Eliezer: Here’s another example similar to ones other people have raised, a story I heard once, that might explain why I think it’s an important and useful concept.
Supposedly, in the early nineties when the Russians were trying to transition to a capitalist economy, a delegation from the economic ministry went to visit England, to see how a properly market-based economy would work. The British took them on a tour, among other things, of an open-air fresh foods market. The Russians were shown around the market, and were appropriately impressed. Afterwards, one of the senior delegation members approached one of his escorts: “So, who sets the price for rice in this market?” The escort was puzzled a bit, and responded, “No one sets the price. It’s set on the market.” And the Russian responded, “Yes, yes, I know, of course that’s the official line. But who really sets the price of rice?”
The Russian couldn’t conceive that an organization as complex as the open air market could have assembled itself; he was sure someone must have designed it in order for it to work. It had to have been set up. But markets and prices are an emergent phenomenon; the price isn’t set by one person and doesn’t have any one cause. And yet the markets function.
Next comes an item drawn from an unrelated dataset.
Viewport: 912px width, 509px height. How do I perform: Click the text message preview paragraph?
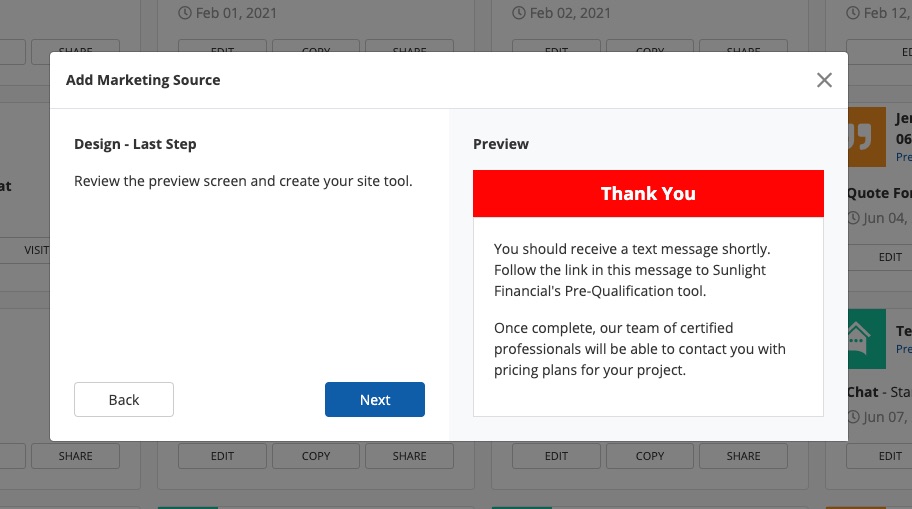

Similarly, a lot of people seem to have a mental model of democratic institutions that says it’s a non-emergent phenomenon: if you write a constitution and hold elections, you get a democracy with the rule of law. Others (including myself) claim that democracy and rule-of-law are emergent phenomena: if they don’t exist, there’s no specific set of actions a central actor can take that will cause them to exist. They exist because of millions of decentralized and uncoordinated actions of individuals without specific direction. If you hold the first view, projects like the establishment of the new Iraqi government make sense: we set up a government with a constitution and elections, so it should become a free democratic state. If you hold the second view, the project is insane: freedom and democracy require millions of individual and low-level cultural shifts that can’t be imposed from above, so there’s no way for us to turn the nation into a democracy. My point here isn’t that one view is right or wrong, although I have a firm belief. My point is that it’s highly relevant to our foreign policy to ask whether democracy is emergent or not.
Usually when you say, “You can’t just impose X from above,” you’re claiming X is an emergent phenomenon; the hallmark of a non-emergent phenomenon is that it’s possible for a single actor to take a series of actions that either cause or prevent it.
Eliezer: I generally like your posts, but I disagree with you here. I think that there’s at least one really useful definition of the word emergence (and possibly several useless ones).
It’s true, of course (at least to a materialist like me), that every phenomenon emerges from subatomic physics, and so can be called ‘emergent’ in that sense. But if I ask you why you made this post, your answer isn’t going to be, “That’s how the quarks interacted!” Our causal models of the world have many layers between subatomic particles and perceived phenomena. Emergence refers to the relationship between a phenomenon and its immediate cause.
So, for instance, suppose I’m on the interstate and I get caught in a traffic jam. I might wonder why there’s a huge jam on the road. It’s possible that there’s a simple, straightforward explanation: “There’s a ten-car pileup a mile further on, and five of the six lanes are shut down. That’s why there’s a traffic jam.” Obviously we could get far more reductionist— both in terms of “why is there a pileup” and “why does a pileup cause a traffic jam”—but for the conceptual level we’re operating on, the pileup is a full and complete answer. And thus the traffic jam isn’t an ‘emergent’ phenomenon; it has one major identifiable cause.
In contrast, a lot of traffic jams ‘just happen.’ The previous sentence is false, strictly speaking; the jams come from somewhere. But you can’t point to an individual cause of them; they arise from the local effects of millions of local actions taken by individual drivers. Removing any one of these actions wouldn’t eliminate the jam; it’s a cumulative product of all of them. So people searching for an explanation of why it takes two hours to dive ten miles in rush hour get really frustrated, because there’s no good explanation to give them. And people trying to fix rush hour get even more frustrated, because there’s no good angle to attack the problem from.
So emergence, in this sense, means that a phenomenon has many intertwined causes, rather than one or two identifiable and major causes. It turns out, of course, that most interesting phenomena are emergent (non-emergent phenomena are, by definition, boring, since their causes are straightforward). But “emergence” is useful as a shorthand for “the causes are complicated and interconnected, and I can’t pick one out and tell you, ‘here it is, this is why that happened.’” It’s important not to get confused, and not to think an explanation of why we don’t understand something is the same as an explanation of that thing. But as long as you remember that, it’s a useful thing to remember.